Tuesday, June 28, 2011

Our Food

Melissa Petersen is the editor of Edible Memphis magazine, http://www.ediblecommunities.com/memphis/, a quarterly devoted to building connections between farmers, food artisans, and the community. Melissa spoke to the Memphis Herb Society about the food we eat, what it takes to bring it to the table, and what it means to us. She described how our food is so much more than nourishment for our bodies. We use food to celebrate special family events. Certain foods bring back special memories. Many of those who buy our honey at farmers markets relate to us that their grandfathers kept honey bees. Others seek comb honey because they have nostalgic memories of eating honeycomb as a child after family members robbed a bee tree. The Herb Society members know that cooking often involves preparing foods using home-grown herbs for special occasions. Melissa reminded the audience that bringing food to the table requires hard work from numerous individuals. Preparing food in a commercial kitchen involves long, busy, hot, hours, by a team of dedicated workers. Beekeepers recognize the commitment involved in harvesting honey in the summer. Honey supers are heavy; protective bee suits are hot; and some guard bees always find exposed skin.

Mary Phillips, who worked with us at Peace Bee Farm, is featured in the Memphis Commercial Appeal: http://www.commercialappeal.com/news/2011/jun/24/farm-fresh/. Mary is helping bring fresh food to inner-city areas known as “food deserts.” In parts of some cities it is said to be easier to buy a handgun than a fresh apple. Mary is helping correct this by managing a midtown farmers market, helping community gardens, and building raised-bed backyard vegetable gardens. She is also teaching farming at a girls’ school. Mary says that food “transcends all barriers—class, gender, race, and age.” In our recent travels, we encountered a food coop in Spokane, Washington, featured in today’s photo. See http://www.mainmarket.coop/. Without pollination from the honey bee, the only pictured food available to us is the bread and the macaroni noodles in the soup.
--Richard

Friday, June 24, 2011

The Bear Project

The bear has often been associated with bee hives and honey in works of fiction. However, the diet of bear has not always been clearly understood. Research into bear diet as well as other areas of bear health, physiology, and behavior is conducted at the world’s only facility designed to house North America’s grizzly bear, the Bear Research, Conservation, and Education Program located on the campus of Washington State University at Pullman, Washington. Researchers study bears in their natural habitat as well as captive bears like this young grizzly in the caged facility. Grizzly bears, the great omnivores of the Northwest, reach a weight approaching one thousand pounds. Researchers at Pullman determined that when pine nuts are available bears consume large quantities of these seeds of conifer trees. These massive animals require large amounts of high-protein food to build up body reserves to carry them through long winters in the Rocky Mountains. At times the bears gain four hundred pounds before starting hibernation. While grizzly bears are known to eat large mammals such as moose, elk, deer, bison, and black bears, their diet is largely comprised of grasses, moths, and berries. Grizzlies will eat insects, including bees, if they are available, but some of the locations where grizzly bears are found are at high elevations and lack sufficient flowering plants to support honey bees.

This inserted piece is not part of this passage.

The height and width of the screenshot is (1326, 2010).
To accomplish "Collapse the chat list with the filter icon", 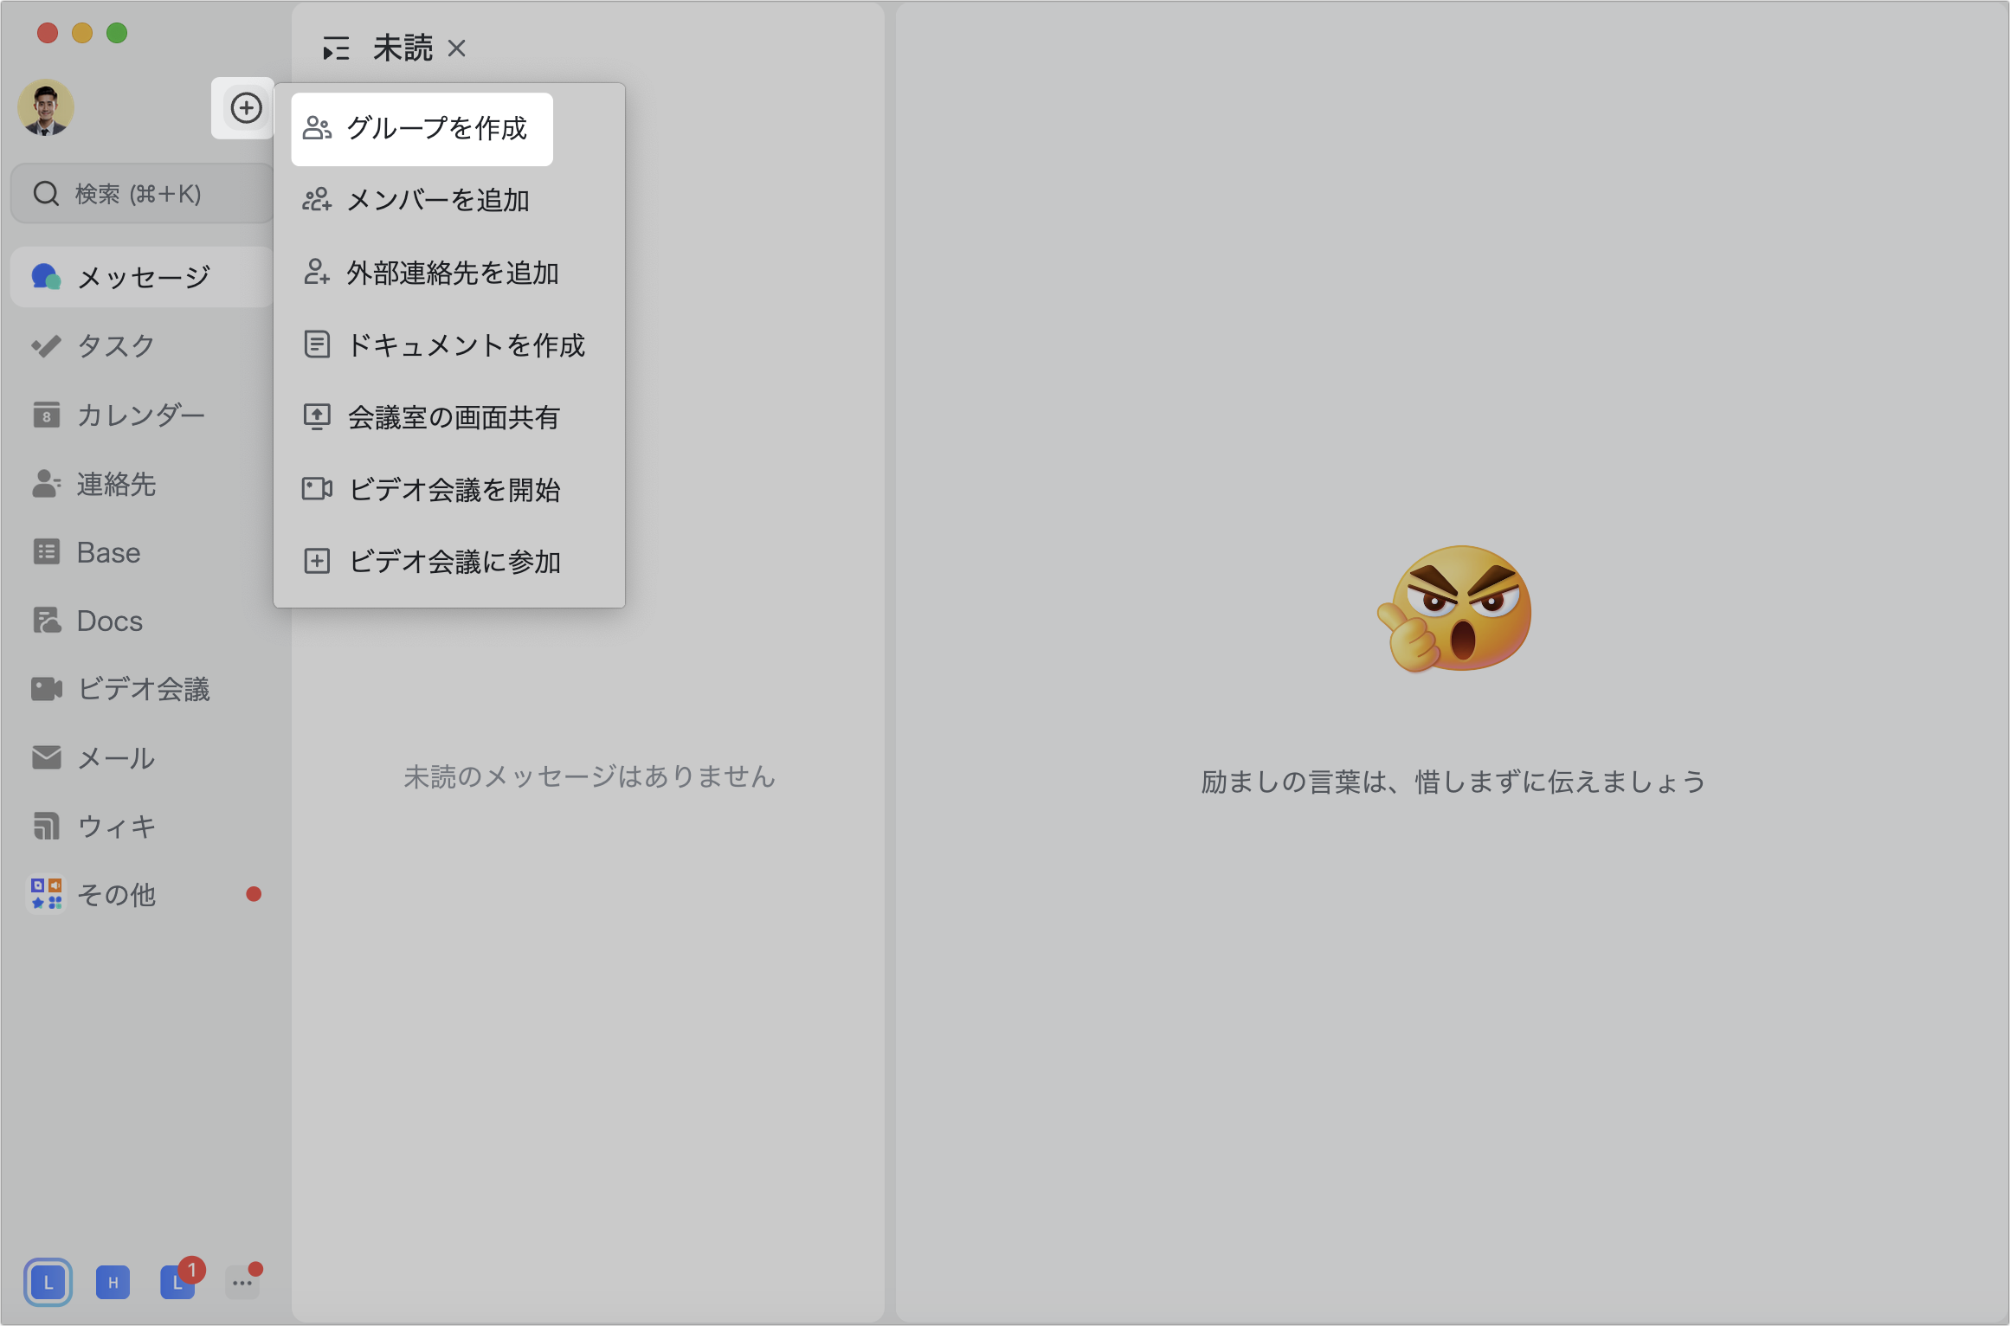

Grizzly bears catch large numbers of salmon in the mountain streams when the ocean-dwelling fish return to their birthplace to spawn. Researchers at Pullman found that bears enrich the terrain surrounding the streams where they catch salmon by spreading nitrogen-rich waste which nourishes the pine trees. The seeds of berries are spread in the waste of bears. Bees provide the pollination that makes the fruit and seed production possible, and the bear waste fertilizes the plants growing from seed. Honey bees and grizzly bears play important roles in supporting wildlife in the American Northwest. Washington State University is also active in conducting honey bee research.
--Richard

Wednesday, June 22, 2011

The Queen Excluder

The queen excluder is an important part of the modern honey bee hive used to separate the brood nest area from the stored honey. The device is simply a sheet of metal or plastic with openings sized to allow worker bees to pass through but block the larger drones and queen bees. A queen excluder is typically placed above the hive bodies that hold the brood nest. As many surplus honey supers are then placed above the brood nest as are needed to store the colony’s honey. The use of queen excluders offers several advantages to the beekeeper. First, with no brood being reared in the frames devoted to honey production, the honey is clean and free of eggs and larvae. The absence of brood in the honey supers means that there is little protein being deposited in the supers. The protein comes from pollen used to feed the larvae and from silk cocoons spun by pupae. It is protein that attracts hive scavengers like wax moths. Frames of beeswax honeycomb from honey production can usually be stored over winter without chemical treatments. They merely need ventilation. Frames that held brood are often damaged by wax moth larvae while in storage. Some beekeepers prefer to not use queen excluders; they even call them “honey excluders.” They feel that the bees produce more honey without a queen excluder in the hive. However, bees can easily be encouraged to move through the queen excluder to store honey in the supers by “priming” the super with a frame containing honey or even with frames of drawn comb.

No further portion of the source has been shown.